If you have more than $5,000 in your Wells Fargo checking account when you file a bankruptcy petition, be prepared. Wells Fargo will freeze your account until the bankruptcy trustee tells them it’s okay to release it.
This is due to an overly-strict reading of the law. Legally, when you file bankruptcy, you turn over ownership of all your assets (including money in bank accounts) to the bankruptcy trustee (read more about it here). So your checking account isn’t legally yours any more. Wells Fargo Bank, in a bizarre effort to protect bankruptcy Trustees everywhere, wants to make sure that the Trustees’ money is kept safe from the depredations of debtors. At the expense of their clients. Good job on customer service!

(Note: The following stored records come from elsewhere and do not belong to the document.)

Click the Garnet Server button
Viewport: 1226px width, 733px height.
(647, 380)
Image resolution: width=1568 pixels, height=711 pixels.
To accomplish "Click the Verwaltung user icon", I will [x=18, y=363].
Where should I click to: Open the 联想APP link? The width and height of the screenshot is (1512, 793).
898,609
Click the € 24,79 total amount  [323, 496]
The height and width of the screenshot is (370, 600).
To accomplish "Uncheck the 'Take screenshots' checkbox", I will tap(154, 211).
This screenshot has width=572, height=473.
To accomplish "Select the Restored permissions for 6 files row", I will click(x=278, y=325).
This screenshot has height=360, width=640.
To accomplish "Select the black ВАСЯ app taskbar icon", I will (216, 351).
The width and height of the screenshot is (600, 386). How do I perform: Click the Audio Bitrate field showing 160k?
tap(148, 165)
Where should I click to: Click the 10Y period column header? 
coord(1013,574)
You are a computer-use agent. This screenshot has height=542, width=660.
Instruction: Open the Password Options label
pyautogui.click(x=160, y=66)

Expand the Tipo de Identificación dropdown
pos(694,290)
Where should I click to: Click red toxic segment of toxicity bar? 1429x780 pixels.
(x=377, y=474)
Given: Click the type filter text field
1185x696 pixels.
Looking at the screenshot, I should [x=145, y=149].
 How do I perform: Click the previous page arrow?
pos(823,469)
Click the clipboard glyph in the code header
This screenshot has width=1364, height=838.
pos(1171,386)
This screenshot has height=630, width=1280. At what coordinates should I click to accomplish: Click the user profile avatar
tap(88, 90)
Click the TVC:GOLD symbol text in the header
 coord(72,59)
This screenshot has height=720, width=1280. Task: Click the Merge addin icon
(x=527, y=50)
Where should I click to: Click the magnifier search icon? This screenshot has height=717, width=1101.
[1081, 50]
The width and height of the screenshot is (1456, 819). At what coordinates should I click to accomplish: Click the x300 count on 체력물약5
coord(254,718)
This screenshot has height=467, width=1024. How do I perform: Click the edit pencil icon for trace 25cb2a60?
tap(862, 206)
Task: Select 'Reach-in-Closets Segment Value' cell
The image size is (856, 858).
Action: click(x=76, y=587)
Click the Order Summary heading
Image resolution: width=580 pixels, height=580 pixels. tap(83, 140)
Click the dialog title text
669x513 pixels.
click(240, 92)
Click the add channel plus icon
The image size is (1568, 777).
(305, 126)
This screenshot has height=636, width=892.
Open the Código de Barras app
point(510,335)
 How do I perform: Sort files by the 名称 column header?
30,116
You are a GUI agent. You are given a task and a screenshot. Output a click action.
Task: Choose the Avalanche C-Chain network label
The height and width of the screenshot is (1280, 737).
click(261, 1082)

Wells Fargo Bank has legal justification for this: Mwangi v. Wells Fargo, 432 B.R. 812 (9th Cir. BAP 2010). However, in more than 10 years of practice in California, I have only ever seen Wells Fargo freeze checking accounts – no other bank does this.
Of course, the vast majority of frozen accounts will be unfrozen eventually. That’s because the bankruptcy Trustee returns property to debtors that she can’t keep – stuff that is either worthless or exempt from collection. In California, debtors are allowed a “wild-card” exemption of up to almost $25,000. That means any collection of assets, including cash in a bank, worth up to $25,000 will be returned to the debtor.
So the Wells Fargo practice of freezing accounts, while legally-sanctioned, appears to be useless except for the purpose of inconveniencing people of lesser means. In short, financially-strapped people who are already filing bankruptcy have their checking frozen, but 98 percent of these will be unfrozen after all. Good work, Wells Fargo! The bank that had its stage coaches robbed in the 19th century becomes the robber in the 21st century.
My advice to would-be debtors: get your money out of Wells Fargo accounts.